Miembros del crimen organizado integraron un nuevo grupo denominado “Cártel de Tehuacán”, según confirmó la Procuraduría General de la República (PGR) en su informe de labores correspondiente a 2017.
La presencia de ese grupo criminal se suma a la operación en el estado de células de Los Zetas, del Cártel Jalisco Nueva Generación, así como organizaciones de Michoacán.
De acuerdo con datos de la Fiscalía General del Estado (FGE), esos grupos alcanzaron a policías municipales, como las de las de Texmelucan, Ciudad Serdán, Amozoc y Tehuacán.
El “Cártel de Tehuacán” se dedica a la venta de droga en bares, restaurantes, moteles, escuelas y tiendas de ese municipio.
Según la PGR, el pasado 22 de mayo, un juez adscrito al Centro de Justicia de Puebla, dictó sentencia condenatoria en contra de uno de sus miembros, por delito contra la salud, ya que se comprobó la posesión y venta de cocaína; así como la portación de arma de fuego de uso exclusivo del Ejército. La sentencia fue de 16 años de prisión y siete días de multa.
A finales de agosto pasado, el entonces fiscal del estado Víctor Antonio Carrancá Bourguet confirmó que Puebla forma parte de una ruta que viene desde Guerrero en la que existe actividad del narcotráfico, por la producción de opio y el cultivo de amapola en la entidad vecina.

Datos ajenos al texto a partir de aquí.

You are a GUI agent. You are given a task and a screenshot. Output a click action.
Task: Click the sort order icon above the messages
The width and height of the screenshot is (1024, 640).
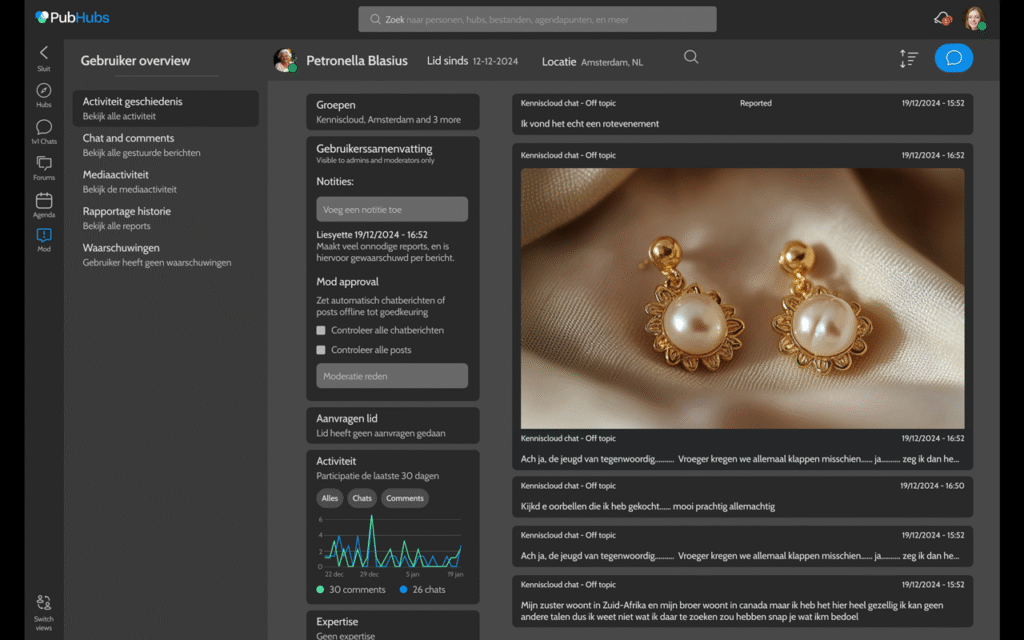(908, 58)
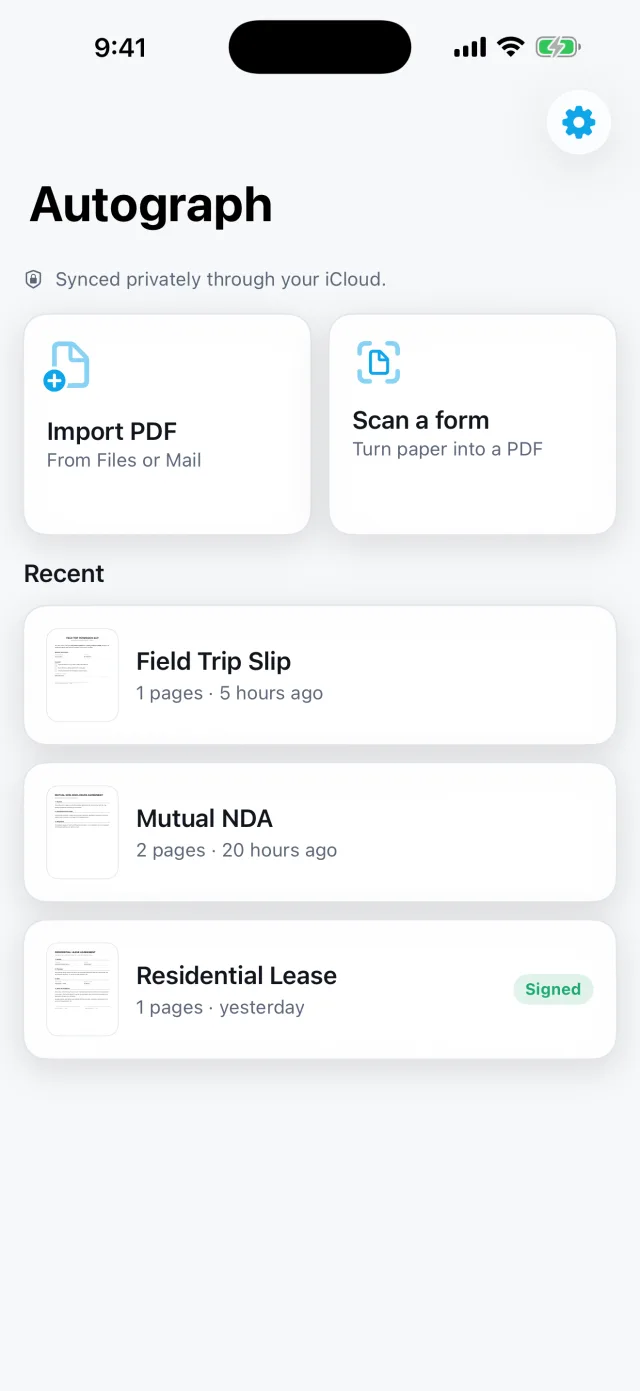The height and width of the screenshot is (1391, 640).
Task: Tap the Scan a form scanner icon
Action: (378, 362)
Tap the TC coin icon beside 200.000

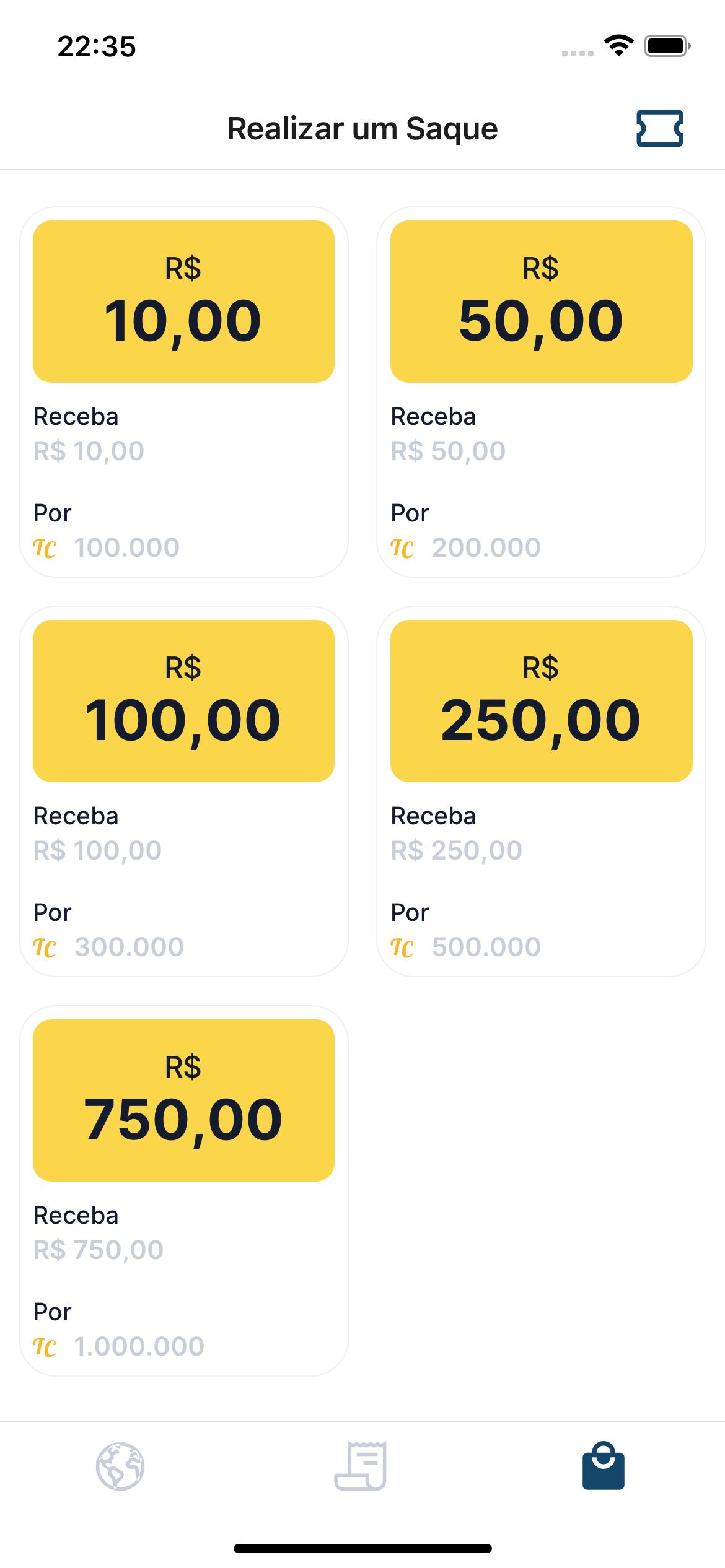pos(402,548)
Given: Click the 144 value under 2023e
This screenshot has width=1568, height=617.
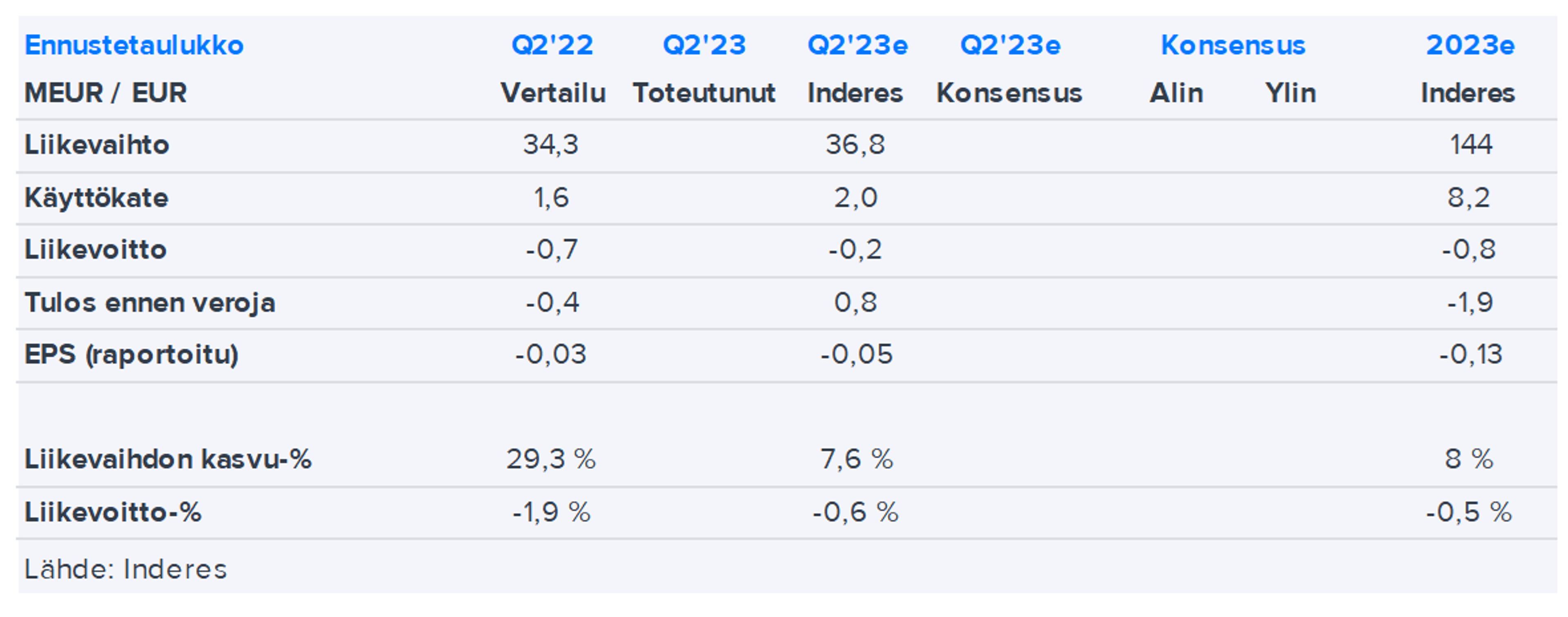Looking at the screenshot, I should [x=1470, y=145].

Esa condición provocó que grupos delictivos de otros estados, uno de ellos una escisión de Los Zetas encabezada por El Bukanas y El Lalo, llegaran al estado y tomaran el control del robo de combustible.
Reconoció que ha habido otros grupos que han querido incursionar en Puebla, procedentes de Michoacán, y hay indicios de la presencia del Cártel Jalisco Nueva Generación, así como organizaciones locales. Este último grupo es controlado en el estado por Antonio Martínez Fuentes, alias El Toñín.